Kell had to laugh. She made it sound like a desirable thing.

The server hovered discreetly, so they placed their orders for
salade niçoise
. Then his mother set her chin delicately on her fist, her elbow on the edge of the table, and gave him a conspiratorial smile.

“Tell me, dear, how you’re really doing.”

He shook his head. “Mom, you have your elbow on the table.”

She blinked. “So? The food’s not here. It’s not unmannerly.”

“You don’t have to put on the act. I’ll believe you’re interested, I promise.” He sighed when she sat back and looked down to fuss at her napkin to hide the hurt he’d glimpsed in her eyes. “I’m sorry.”

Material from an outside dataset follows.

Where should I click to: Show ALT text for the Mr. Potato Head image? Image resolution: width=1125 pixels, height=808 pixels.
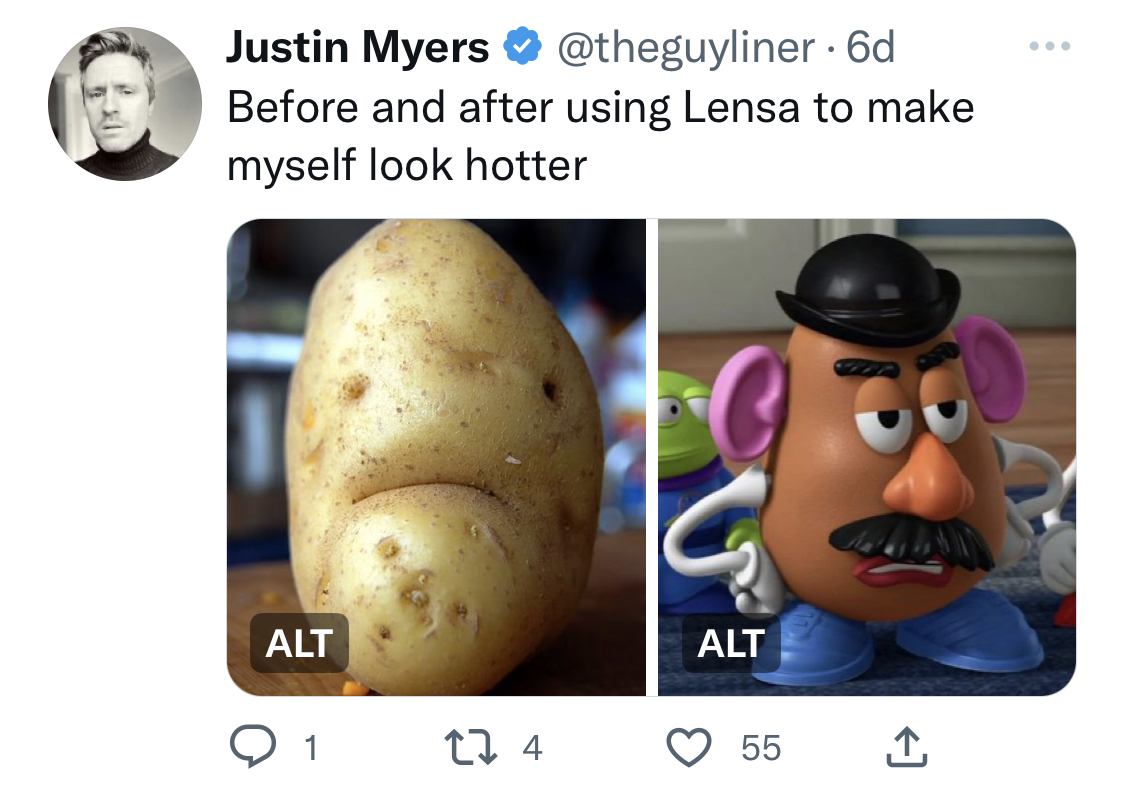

“It’s all right.” She refolded the napkin and reached for her mimosa. “Old habits.”

Kell had always believed his mother loved him. But when he went away to college and saw how parents acted with other kids—kids who hadn’t gone to prep schools and been raised by nannies or parents for whom propriety was the golden rule—he realized she had a whole repertoire of roles. She
acted
like she cared about his interests. It had led to a big blow-up one Christmas, when she insisted the feelings were real even if her way of expressing them was…designed. Her term.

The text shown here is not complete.